“If the rate of expansion one second after the Big Bang had been smaller by even one part in a hundred thousand million million, it would have recollapsed before it reached its present size. On the other hand, if it had been greater by a part in a million, the universe would have expanded too rapidly for stars and planets to form.”
- January 8, 1942 – March 14, 2018
- British
- Theoretical physicist, science writer
- Announced the black hole singularity theorem and Hawking radiation, and contributed to the popularization of science with his book “Talking about the Universe”
Quote
“If the rate of expansion one second after the Big Bang had been smaller by even one part in a hundred thousand million million, it would have recollapsed before it reached its present size. On the other hand, if it had been greater by a part in a million, the universe would have expanded too rapidly for stars and planets to form.”
Explanation
This quote highlights the fine-tuning of the universe’s expansion in its early moments, a critical concept in cosmology. Hawking is pointing out that the initial conditions of the universe, particularly the rate at which it expanded immediately after the Big Bang, were incredibly delicate. The universe, if it had expanded even slightly differently, could have led to a completely different outcome. If the expansion rate had been slower, gravity would have caused the universe to collapse back on itself before it could reach its current size. If the expansion had been faster, the universe would have spread out too quickly for matter to clump together and form stars, planets, and galaxies.
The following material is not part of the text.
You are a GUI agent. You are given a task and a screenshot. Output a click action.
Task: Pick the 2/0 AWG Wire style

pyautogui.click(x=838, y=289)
This is a key aspect of the anthropic principle, which posits that the universe must have the precise conditions necessary for life to arise, or we wouldn’t be here to observe it. The fact that the universe’s expansion was so perfectly tuned to allow the formation of stars and galaxies is seen by some as extraordinary. This fine-tuning raises questions about the origin of the conditions that enabled the universe to evolve into its current state, with some suggesting it could point to a multiverse or other underlying principles of nature that we don’t yet understand.
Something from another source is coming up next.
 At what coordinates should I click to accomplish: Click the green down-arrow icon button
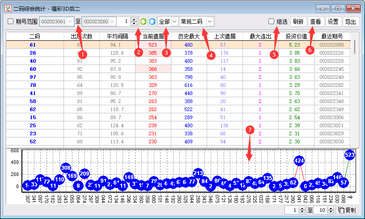(143, 21)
In modern cosmology, this type of observation has led to important debates about the nature of the cosmos, from the theory of cosmic inflation to more speculative ideas about higher dimensions or multiple universes. The universe’s precise balance is a reminder of the mystery at the heart of cosmology: why did the Big Bang unfold in such a way that life, and the laws of physics we observe, became possible? It is a question that continues to fuel both scientific inquiry and philosophical reflection.